(About this exercise):
The data should be written out in full, exactly as it stands, and the pictures dropped.

Stored items
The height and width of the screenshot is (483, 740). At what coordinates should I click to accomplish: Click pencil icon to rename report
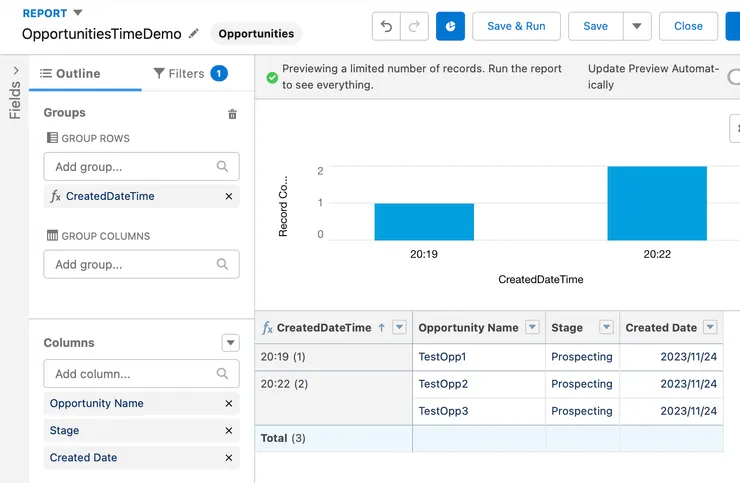click(194, 34)
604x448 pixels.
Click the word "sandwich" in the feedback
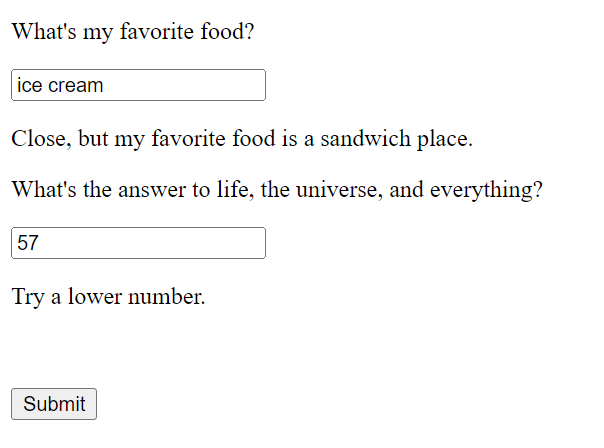[366, 139]
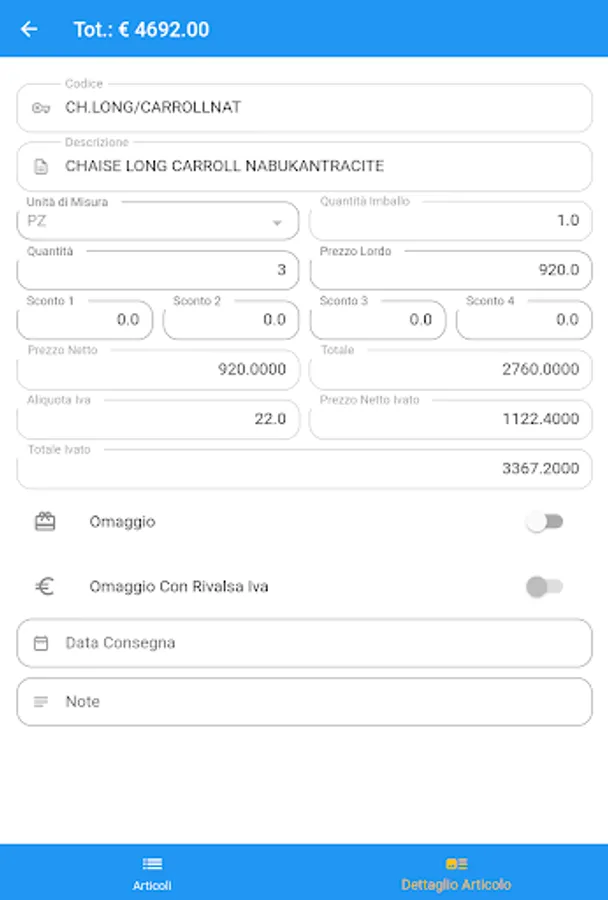Click the Articoli list icon
Image resolution: width=608 pixels, height=900 pixels.
coord(152,864)
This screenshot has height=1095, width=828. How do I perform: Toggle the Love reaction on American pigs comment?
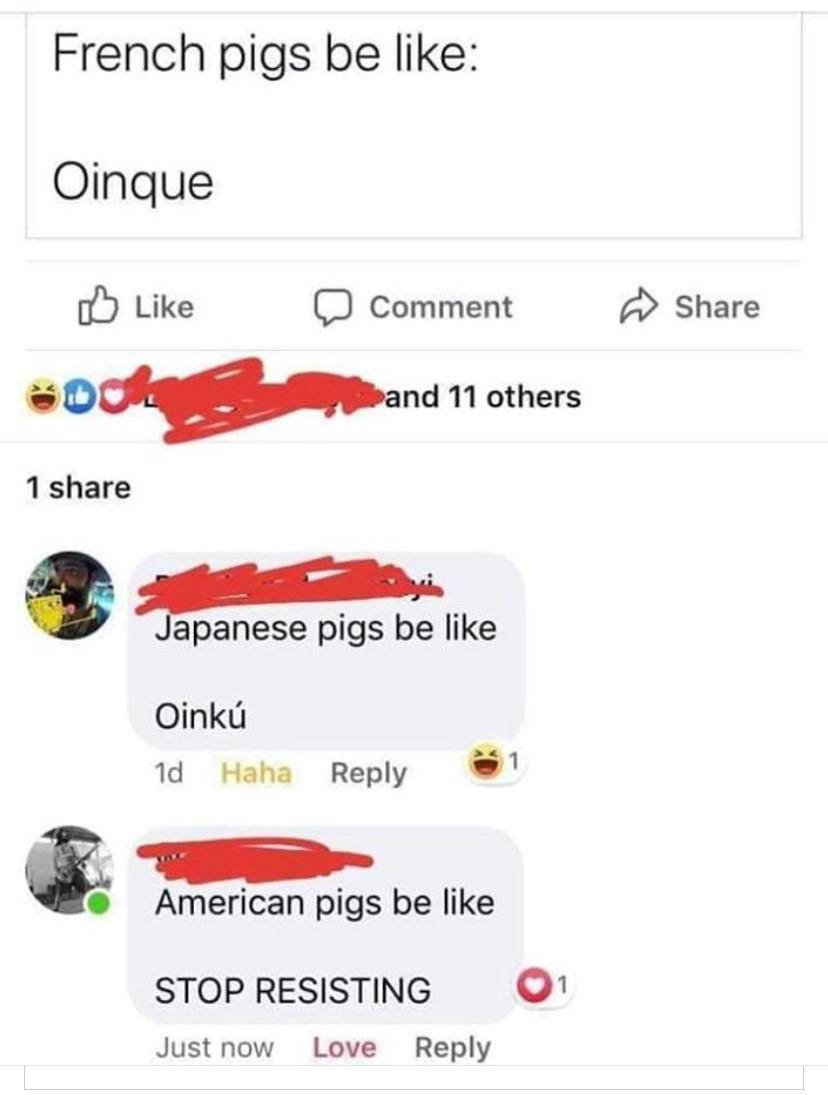[x=344, y=1048]
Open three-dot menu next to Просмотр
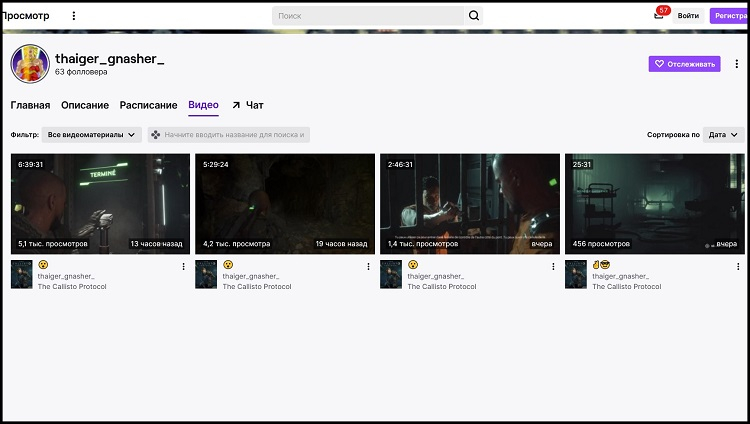750x424 pixels. (x=73, y=16)
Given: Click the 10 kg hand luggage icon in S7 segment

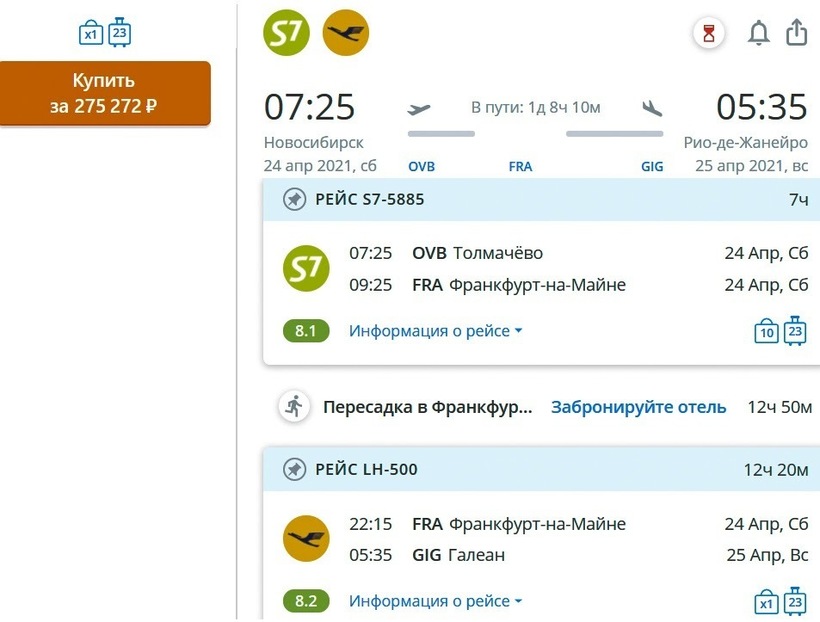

(Task output):
The height and width of the screenshot is (483, 740). At what coordinates should I click to accomplish: Click pencil icon to rename report
click(194, 34)
604x448 pixels.
Click the word "sandwich" in the feedback
[366, 139]
Click the Articoli list icon
Image resolution: width=608 pixels, height=900 pixels.
coord(152,864)
This screenshot has height=1095, width=828. How do I perform: Toggle the Love reaction on American pigs comment?
[x=344, y=1048]
Open three-dot menu next to Просмотр
750x424 pixels. (x=73, y=16)
Given: Click the 10 kg hand luggage icon in S7 segment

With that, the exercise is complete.